Le très petit monde du cinéma de genre français est en ébullition. Le premier film de zombie de l’histoire du pays est mis en chantier. Une coréalisation entre un animateur – vedette et le frère du producteur, l’arrivé de Xavier Gens au poste d’exécutif, un scénario rédigé avec le concours d’un journaliste de Mad Movies, le recrutement de 300 figurants et un titre qui sonne comme une claque : La Horde. Le premier film de zombies de l’histoire du pays se tourne… pitch et commentaire à l’appui : Une descente de flic en banlieue tourne mal, quand lesdits zombies apparaissent.  

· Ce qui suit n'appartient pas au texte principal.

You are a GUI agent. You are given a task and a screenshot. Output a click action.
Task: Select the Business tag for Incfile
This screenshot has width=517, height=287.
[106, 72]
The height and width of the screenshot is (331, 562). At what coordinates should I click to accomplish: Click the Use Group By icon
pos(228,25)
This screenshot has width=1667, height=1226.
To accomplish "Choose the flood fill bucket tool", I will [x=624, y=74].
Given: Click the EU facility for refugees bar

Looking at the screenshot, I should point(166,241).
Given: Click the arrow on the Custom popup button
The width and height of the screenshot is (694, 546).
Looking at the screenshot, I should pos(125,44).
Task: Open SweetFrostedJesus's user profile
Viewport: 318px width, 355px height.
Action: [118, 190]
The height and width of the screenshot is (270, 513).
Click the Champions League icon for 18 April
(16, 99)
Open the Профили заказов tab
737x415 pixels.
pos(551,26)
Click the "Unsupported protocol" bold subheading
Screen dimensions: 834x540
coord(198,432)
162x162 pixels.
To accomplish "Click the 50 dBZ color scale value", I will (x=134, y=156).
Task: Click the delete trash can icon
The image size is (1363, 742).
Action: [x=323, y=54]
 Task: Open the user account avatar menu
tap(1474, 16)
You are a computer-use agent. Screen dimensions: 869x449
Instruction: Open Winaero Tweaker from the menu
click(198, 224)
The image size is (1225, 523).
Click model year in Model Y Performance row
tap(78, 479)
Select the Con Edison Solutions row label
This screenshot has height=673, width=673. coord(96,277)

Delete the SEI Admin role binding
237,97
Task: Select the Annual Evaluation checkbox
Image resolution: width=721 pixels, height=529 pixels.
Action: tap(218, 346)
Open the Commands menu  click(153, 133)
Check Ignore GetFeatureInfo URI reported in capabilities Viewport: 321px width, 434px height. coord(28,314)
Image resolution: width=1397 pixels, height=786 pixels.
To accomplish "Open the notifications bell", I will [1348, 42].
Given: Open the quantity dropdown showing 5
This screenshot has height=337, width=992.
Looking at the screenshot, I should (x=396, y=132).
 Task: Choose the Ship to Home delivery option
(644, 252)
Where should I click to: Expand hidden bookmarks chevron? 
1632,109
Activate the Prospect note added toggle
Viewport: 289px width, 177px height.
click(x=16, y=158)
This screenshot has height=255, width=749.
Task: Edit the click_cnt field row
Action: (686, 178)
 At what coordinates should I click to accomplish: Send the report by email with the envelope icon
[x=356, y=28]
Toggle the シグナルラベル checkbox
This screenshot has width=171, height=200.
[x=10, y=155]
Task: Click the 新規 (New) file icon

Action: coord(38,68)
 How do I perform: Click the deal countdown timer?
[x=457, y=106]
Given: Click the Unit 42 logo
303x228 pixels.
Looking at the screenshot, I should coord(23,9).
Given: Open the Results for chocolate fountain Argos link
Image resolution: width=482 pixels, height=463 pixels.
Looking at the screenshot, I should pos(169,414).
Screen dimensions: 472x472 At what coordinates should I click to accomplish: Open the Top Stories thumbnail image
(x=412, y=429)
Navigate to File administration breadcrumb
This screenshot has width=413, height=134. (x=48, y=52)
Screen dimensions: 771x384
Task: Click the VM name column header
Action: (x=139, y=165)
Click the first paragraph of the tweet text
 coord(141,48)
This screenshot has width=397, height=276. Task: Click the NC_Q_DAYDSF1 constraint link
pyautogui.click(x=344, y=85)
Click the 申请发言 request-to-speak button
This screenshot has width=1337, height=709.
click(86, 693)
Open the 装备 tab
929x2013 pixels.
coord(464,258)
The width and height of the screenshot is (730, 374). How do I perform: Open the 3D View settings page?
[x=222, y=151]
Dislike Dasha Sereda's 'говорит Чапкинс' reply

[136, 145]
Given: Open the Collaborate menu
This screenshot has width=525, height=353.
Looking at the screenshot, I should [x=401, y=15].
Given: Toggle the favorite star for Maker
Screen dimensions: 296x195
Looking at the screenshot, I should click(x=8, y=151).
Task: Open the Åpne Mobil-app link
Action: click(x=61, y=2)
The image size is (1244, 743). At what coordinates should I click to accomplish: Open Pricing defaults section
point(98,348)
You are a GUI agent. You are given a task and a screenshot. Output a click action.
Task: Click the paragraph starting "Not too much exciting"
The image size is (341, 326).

« Nous avons voulu faire ressortir cette spécificité française ». Ou comment rapprocher La Horde et l’Esquive (A. Kechiche). Les deux réalisateurs partent donc avec les prétentions auteurisante s qu’ils cartonnent chez les autres. « Un film de zombie d’accord, mais avec des personnages. Nous sommes des enfants des films de Raimi et Del Toro, des gamers avertis et nous avons voulu traiter une histoire au moyen de la symbiose entre l’influence de ces différents médias sans échelle de valeur ni les hiérarchiser » dixit Benjamin Rocher, ce à quoi surenchérit Jean-Pierre Martin « On a dut dire des répliques que seule les américains savent prononcer, et je crois qu’on s’en est pas trop mal sorti ».  Aie. L’excitation laisse place aux soupçons les plus inquiétants…) 


Janvier 2009.

A la sortie de la projection privée les figurants sont unanimes : le film est une bombe. « Si Si » claironne un pote, le même qui m’a vanté les mérites de Mutants. « Ca déchire mec ». Aie again…)

 

10 février 2010.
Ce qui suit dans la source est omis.